Warming Up

Warming Up

Wednesday, January 12, 2011

Really Funny reBlog


When you get the chance visit the blog of the young Bostonian trumpet player Jason Palmer.  I recently discovered both his playing and his blog.  Some great stuff on his blog and he is a monster player.  We’ll all be hearing a lot more from him in the coming years! http://jasonpalmerjazz.wordpress.com/

So I’m just gonna paste below a bit of what’s on his latest post – check out the full list (really worth your while) HERE.  I laughed out loud a bunch.  Reminded me of the jazz appreciation class I took at Penn.  Great teacher, some fellow jazz nerds in the class, but for the most part, those kids in the class had no idea at all.  Anyhoo, Jason’s post:

A friend of mine sent me a link to this site which contained these quotes from college students, reflecting on the jazz history class that they were enrolled in. Some of my friends think that this tread is fabricated, but I think that it’s too random to be. What do you all think? Here’s the thread:

These are quotes from students in a college jazz history class. They are extracted from the essay topic, “What I learned over this semester in jazz history.” These are all genuine responses, completely unaltered. They are all 18+ year old students; not high school or middle school age kids. None of them are music students; they all took this class as a gen. ed. credit and a hopeful “easy A”.

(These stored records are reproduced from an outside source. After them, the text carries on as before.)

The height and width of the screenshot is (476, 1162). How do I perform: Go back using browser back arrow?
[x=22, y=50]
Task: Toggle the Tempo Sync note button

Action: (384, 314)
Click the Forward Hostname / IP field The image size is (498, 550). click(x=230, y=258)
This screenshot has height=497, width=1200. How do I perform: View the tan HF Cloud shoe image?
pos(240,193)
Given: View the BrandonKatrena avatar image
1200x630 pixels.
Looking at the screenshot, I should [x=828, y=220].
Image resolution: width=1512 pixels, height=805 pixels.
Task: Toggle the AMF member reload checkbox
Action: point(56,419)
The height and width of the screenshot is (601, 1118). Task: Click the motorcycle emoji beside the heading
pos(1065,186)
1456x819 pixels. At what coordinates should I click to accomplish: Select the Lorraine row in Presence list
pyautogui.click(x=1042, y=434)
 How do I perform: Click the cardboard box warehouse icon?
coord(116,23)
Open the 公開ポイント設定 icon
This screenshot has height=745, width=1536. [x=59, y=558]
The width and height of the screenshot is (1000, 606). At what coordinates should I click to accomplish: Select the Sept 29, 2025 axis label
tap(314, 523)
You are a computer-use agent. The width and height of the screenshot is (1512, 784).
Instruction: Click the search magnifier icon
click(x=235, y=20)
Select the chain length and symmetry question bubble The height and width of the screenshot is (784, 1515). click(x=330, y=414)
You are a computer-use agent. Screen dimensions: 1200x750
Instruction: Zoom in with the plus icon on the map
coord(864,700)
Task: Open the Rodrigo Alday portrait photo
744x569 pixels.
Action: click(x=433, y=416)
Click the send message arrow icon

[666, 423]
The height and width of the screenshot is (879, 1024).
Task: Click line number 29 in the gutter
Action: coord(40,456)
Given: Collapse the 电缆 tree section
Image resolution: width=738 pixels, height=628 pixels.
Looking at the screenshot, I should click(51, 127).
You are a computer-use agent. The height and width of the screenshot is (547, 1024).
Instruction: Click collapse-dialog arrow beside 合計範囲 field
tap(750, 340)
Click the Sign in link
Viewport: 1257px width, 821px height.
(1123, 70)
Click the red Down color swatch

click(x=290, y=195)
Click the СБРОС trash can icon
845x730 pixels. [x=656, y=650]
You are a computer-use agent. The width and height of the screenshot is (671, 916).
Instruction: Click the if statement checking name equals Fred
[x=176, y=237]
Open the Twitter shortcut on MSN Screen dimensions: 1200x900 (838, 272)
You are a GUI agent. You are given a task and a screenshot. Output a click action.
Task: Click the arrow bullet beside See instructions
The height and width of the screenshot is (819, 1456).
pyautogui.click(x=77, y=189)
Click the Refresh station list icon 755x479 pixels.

1. “Free Jazz is an era that I wished I had never learned about.?
2. “Free Jazz. Wow; what a sound it makes. An awful, horrible sound. I don’t see how that can actually be called a sound. My 5 year old nephew could pound on the piano and make the same sound! He may even make a better sound. To be honest, that sound is one big mess”.
3. “With swing, it’s kind of up in the air for me. I must say I tried like hell to keep up with it.”
4. “My favorite jazz has a bluesy, Mexican feel to it.”
5. “Though Jazz started in New Orleans, it traveled all around the world picking up and dropping off things along the way.”
6. “One thing that confused me was Jelly Roll Morton. Did he play with the Red Hot Chili Peppers? I didn’t think that they were around back then.?
7. “Jelly Roll (Morton) bridged the gap between piano and ragtime.
8. “My grandpa likes it, but I think scat stinks.”
9. “Chick Corea, Dizzie Gillespie, Bix Biderbeck, and the monk created the first cool group.”
10. “I wished Don Cherry would put his trumpet back in his pocket.”
11. “There is not enough space in my head to fit all that I learned.”
12. “This class taught me about a lot of things that I never knew about.”
13. “Some of the big jazz musicians we learned about were: Lous Armstrong, Duke, Charlie Parker, Dizzy Cillespic, T. Mark, Ken Barns, Buddy Baldwin, Jellyroll Mortin, Sydney Bichai, Fats Waller, Earl Hines, and many many more.”
14. “Coming into class on the first day, I assumed there would be a boring professor standing in front of the class droning on and on about jazz. Here’s where it started; this is who played it; and here we are today; blah, blah, blah. I now realize that my assumption wasn’t all that wrong.”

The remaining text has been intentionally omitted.